Text excerpt:
****************
MLPerf EDU: Wake Vision — TinyML Person Detection
A pedagogical visual wake words (VWW) benchmark using the Wake Vision dataset
from Harvard-Edge/Wake-Vision on HuggingFace. This maps to the official
MLPerf Tiny Visual Wake Words benchmark.
Architecture:
MicroNet — a tiny CNN designed for person/no-person binary classification
on 96x96 grayscale images, mimicking the deployment target of MCU-class
devices (e.g., Arduino Nano 33 BLE Sense).
Dataset:
Wake Vision (Banbury et al., 2024, CVPR) — 6M+ images for person detection.
We use a 10K subset (5K person, 5K non-person) for pedagogical training.
Downloaded via HuggingFace Datasets or falls back to CIFAR-10 person proxy.
Quality Target:
Binary accuracy > 0.85 on held-out validation set.
Provenance:
Banbury et al. 2024, "Wake Vision: A Large-scale, Diverse Dataset and
Benchmark Suite for TinyML Person Detection", CVPR 2024.
"""
import os
import torch
import torch.nn as nn
import torch.nn.functional as F
import torch.utils.data as data
import numpy as np
class MicroNet(nn.Module):
"""
Tiny CNN for binary person detection on 96x96 grayscale images.
Architecture mirrors the MLPerf Tiny VWW reference:
- 3 convolutional blocks with depthwise-separable convolutions
- Global average pooling
- Single FC layer for binary classification
Total parameters: ~25K (fits in MCU SRAM).
"""
def __init__(self, num_classes: int = 2):
super().__init__()
# Block 1: Standard conv (input is 1-channel grayscale)
self.conv1 = nn.Conv2d(1, 16, kernel_size=3, stride=2, padding=1, bias=False)
****************
Listed records:
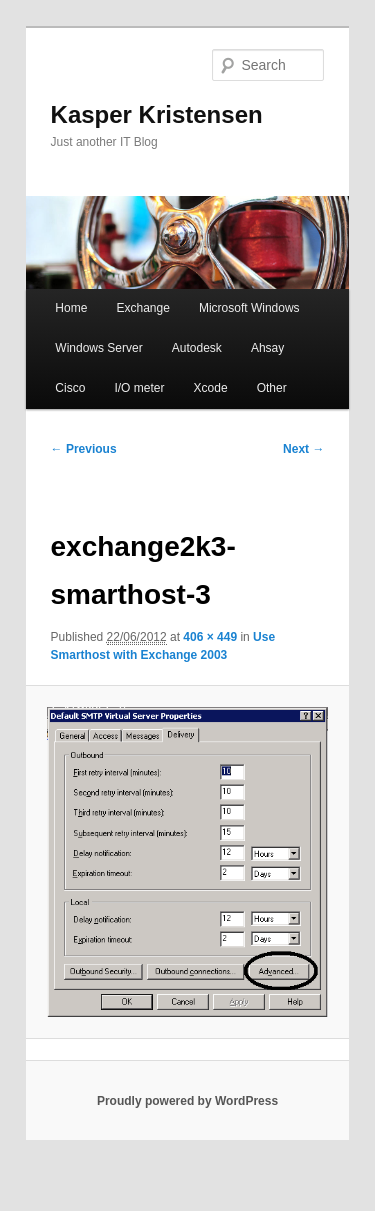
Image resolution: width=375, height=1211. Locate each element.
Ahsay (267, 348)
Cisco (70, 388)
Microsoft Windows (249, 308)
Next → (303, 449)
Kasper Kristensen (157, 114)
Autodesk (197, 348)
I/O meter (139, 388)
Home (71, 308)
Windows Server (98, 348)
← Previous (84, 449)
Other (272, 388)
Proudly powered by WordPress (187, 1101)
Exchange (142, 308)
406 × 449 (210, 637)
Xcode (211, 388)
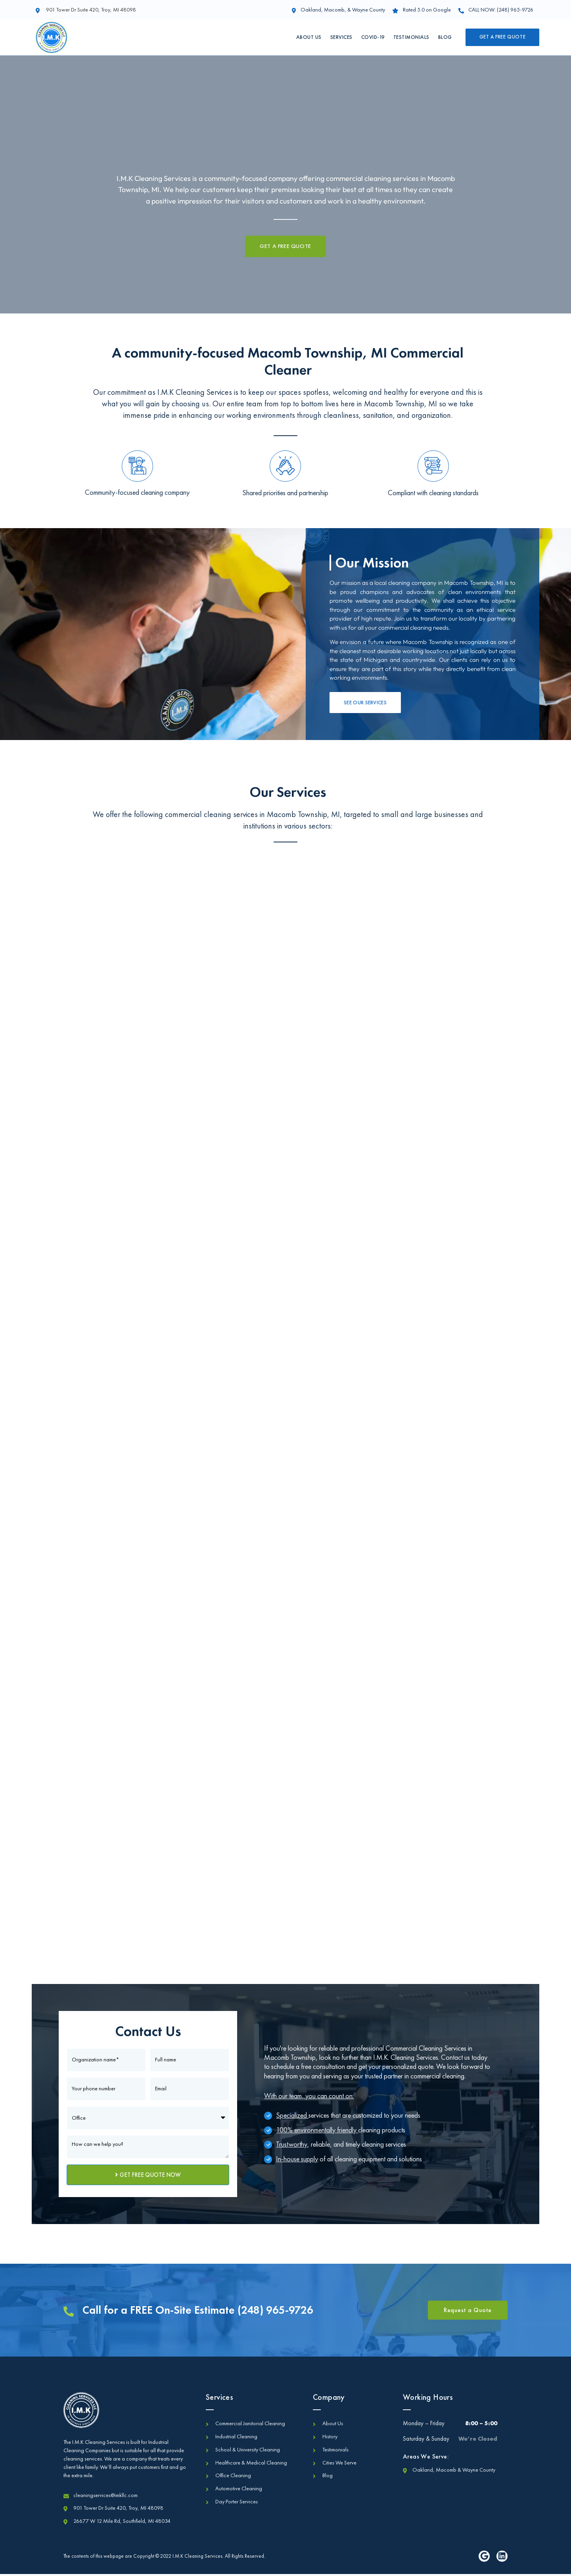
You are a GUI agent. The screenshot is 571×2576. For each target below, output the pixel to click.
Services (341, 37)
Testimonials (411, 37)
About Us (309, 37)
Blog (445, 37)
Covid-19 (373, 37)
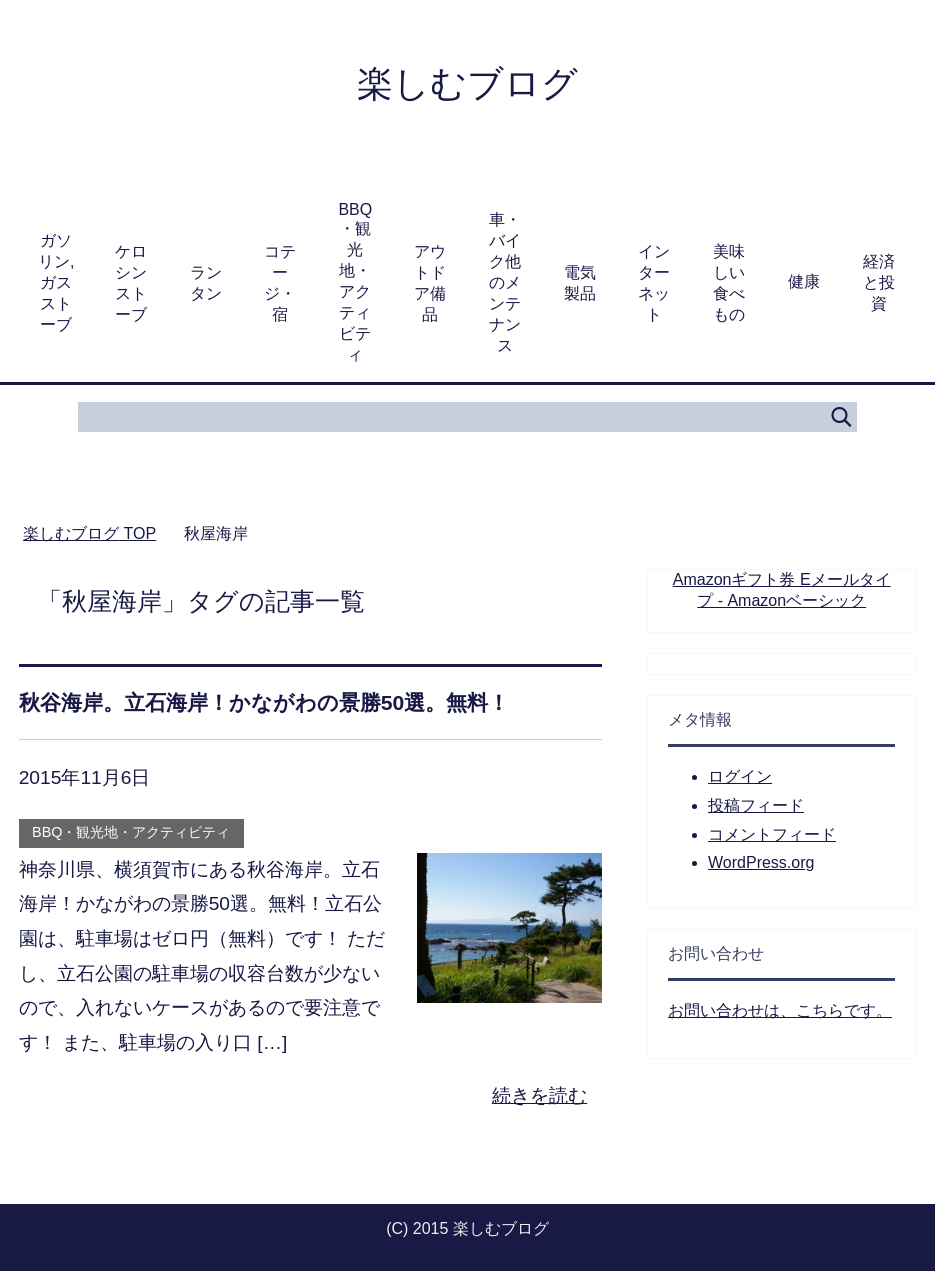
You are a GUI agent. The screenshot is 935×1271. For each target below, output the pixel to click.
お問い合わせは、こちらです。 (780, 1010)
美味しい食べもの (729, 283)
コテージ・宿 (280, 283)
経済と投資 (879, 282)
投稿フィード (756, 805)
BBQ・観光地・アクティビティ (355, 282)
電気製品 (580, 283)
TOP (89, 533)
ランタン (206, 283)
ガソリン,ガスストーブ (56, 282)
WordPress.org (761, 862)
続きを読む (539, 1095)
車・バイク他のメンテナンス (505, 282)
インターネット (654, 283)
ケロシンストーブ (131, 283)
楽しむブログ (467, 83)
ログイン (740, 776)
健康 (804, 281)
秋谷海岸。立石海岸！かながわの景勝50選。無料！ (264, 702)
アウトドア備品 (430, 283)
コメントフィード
****************
Exercise objective:
Decide whether each statement agrees with the Wake Vision benchmark text, answering yes or no and quoting the words from the text that settle it:
1. The training subset is split evenly between images with a person and images without one.
2. The model takes 96x96 color images as input.
3. The quality target is binary accuracy above 0.85 on the training set.
The records have nothing to do with what comes next.

Solution:
1. Yes: "We use a 10K subset (5K person, 5K non-person) for pedagogical training."
2. No: "on 96x96 grayscale images"
3. No: "Binary accuracy > 0.85 on held-out validation set."